Malaysia released the report on the missing Flight MH370 yesterday which confirmed that the plane avoided flying over land after an unexplained westward turn and flew along a route apparently designed to prevent it being detected by military radars, The Telegraph reported.
Releasing its first findings on the aviation mystery, the Malaysian government provided a detailed map showing the flight's unusual path after it disappeared from the screens of air traffic controllers on March 8.
The map indicated that the plane did not - as previously believed - follow a series of predetermined navigational waypoints but instead flew directly above the Strait of Malacca and then turned again and traveled south above seas for about seven hours before crashing in the Indian Ocean, the daily said.
This route would have ensured the Malaysia Airlines plane avoided flying over Indonesian territory - thereby reducing the risk of detection - though it may have passed over the northern tip of Sumatra, it said.
The British daily quoted David Learmount, an aviation expert, as saying the route suggested the aircraft was trying to evade detection and to ensure it was not tracked or targeted by the Indonesian air force.

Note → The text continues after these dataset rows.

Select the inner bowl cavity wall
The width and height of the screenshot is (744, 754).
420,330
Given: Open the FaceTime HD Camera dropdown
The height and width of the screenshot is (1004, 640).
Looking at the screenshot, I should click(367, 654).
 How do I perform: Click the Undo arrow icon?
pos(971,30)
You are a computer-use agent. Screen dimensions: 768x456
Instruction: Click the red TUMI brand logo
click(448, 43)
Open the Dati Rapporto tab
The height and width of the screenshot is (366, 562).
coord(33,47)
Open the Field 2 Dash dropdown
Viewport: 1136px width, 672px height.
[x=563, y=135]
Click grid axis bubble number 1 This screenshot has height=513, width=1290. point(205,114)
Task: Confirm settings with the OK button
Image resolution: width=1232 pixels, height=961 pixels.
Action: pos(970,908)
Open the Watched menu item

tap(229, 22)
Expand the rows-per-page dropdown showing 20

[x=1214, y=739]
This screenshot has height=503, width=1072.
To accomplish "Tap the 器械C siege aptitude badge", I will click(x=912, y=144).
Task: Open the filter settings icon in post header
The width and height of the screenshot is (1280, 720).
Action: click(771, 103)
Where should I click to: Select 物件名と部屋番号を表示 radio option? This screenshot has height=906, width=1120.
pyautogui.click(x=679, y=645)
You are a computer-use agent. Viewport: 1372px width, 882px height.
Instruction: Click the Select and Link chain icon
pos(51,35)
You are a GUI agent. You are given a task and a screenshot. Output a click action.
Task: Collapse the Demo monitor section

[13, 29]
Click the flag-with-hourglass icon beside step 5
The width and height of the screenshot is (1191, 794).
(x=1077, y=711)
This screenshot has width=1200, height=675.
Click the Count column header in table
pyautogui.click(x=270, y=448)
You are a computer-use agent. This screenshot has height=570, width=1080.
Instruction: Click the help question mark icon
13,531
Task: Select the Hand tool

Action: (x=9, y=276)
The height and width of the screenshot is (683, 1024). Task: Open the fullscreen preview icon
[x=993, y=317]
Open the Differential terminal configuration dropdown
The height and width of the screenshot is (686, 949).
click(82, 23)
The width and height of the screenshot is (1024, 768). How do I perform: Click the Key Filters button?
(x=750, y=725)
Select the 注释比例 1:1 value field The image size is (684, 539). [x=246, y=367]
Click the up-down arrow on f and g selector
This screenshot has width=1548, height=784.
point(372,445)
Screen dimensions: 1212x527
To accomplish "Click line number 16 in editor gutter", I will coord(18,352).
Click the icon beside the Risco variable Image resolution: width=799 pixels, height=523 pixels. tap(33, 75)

"It does look like the plane was trying to avoid Indonesian air space. It was an aircraft that has gone rogue. It did not need to follow waypoints. There are no roads in the sky - pilots can go wherever they want," he said.
Air traffic controllers failed to notice for 17 minutes that the ill-fated jet had gone off the radar and did not activate a rescue operation for nearly four hours, according to the report.
The investigation report offered no explanation of why the Boeing 777 carrying 239 passengers and crew, including five Indians, flew off course during a routine flight from Kuala Lumpur to Beijing.
A police investigation in Malaysia is continuing, but nothing has been found to suggest the pilot or co-pilot - or anyone else on board - was suspicious or had links to terrorism or were psychologically disturbed.